Michael Broughton, the practice group leader at Trilby Misso, told the Morning Bulletin that the Queensland Mines Inspectorate reported 1047 workers injured in the 2011/12 financial year, a jump from 851 from the previous year.
"The Commissioner for Mine Safety and Health, Stewart Bell, also reported that the amount of injuries per million hours worked in 2011-12 was 6.8, up from 4.2 the year before," Broughton said.
However, despite Broughton’s comments, Australian Mining has previously reported a drop in fatalities year on year in Queensland, in October Queensland Mines Inspectorate Annual Performance Report showed a decrease in the number of deaths on site, dropping from three in FY2010-11, down to one in 2011-12.
The QLD minister for natural resources, Andrew Cripps, said that while this figure was an improvement, there was still work to be done.
Trilby Misso’s call to action comes as it sees a rise in the number of accident claims they’re handling as a direct result of unsatisfactory workplace procedures within the mining industry.
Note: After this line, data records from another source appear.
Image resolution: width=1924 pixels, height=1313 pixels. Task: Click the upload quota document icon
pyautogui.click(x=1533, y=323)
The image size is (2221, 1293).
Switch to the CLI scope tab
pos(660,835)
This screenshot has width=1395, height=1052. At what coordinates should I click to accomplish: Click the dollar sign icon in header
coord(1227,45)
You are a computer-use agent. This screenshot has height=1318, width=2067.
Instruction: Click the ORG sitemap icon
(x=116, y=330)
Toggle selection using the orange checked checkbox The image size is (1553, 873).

In one case a 42-year-old man, employed by a gold mine, seriously injured his back when he was required to drag a hose weighing approximately 100kg.
"This accident came as a result of the worker being required to perform work over and above his normal duties and physical strength, mainly because of a lack of staff on the site," Broughton said.
Meanwhile, across the Tasman, The Royal Commission yesterday released the Pike River Mining report.
Labelled by the New Zealand prime minister John Key as ‘sobering’, it has provoked a massive upheaval in New Zealand's mining safety regulations, and attacked not only the mine's management but also governmental oversights.
"The report is sobering to be perfectly frank and so I think you will see some significant recommendations that the Government will adopt," Key said.
The report, presented on Friday to the families of the Pike River miners by ministers Gerry Brownlee and Christopher Finlayson, is the result of a comprehensive inquiry.
“It examines what happened in the Pike River mine, and also important policy questions around the mining industry, and makes recommendations as to how to avoid this kind of tragedy occurring again. This is an important milestone for the families, and it is essential that they are able to see the results of this very thorough investigation which they have patiently observed and taken part in" Finlayson said.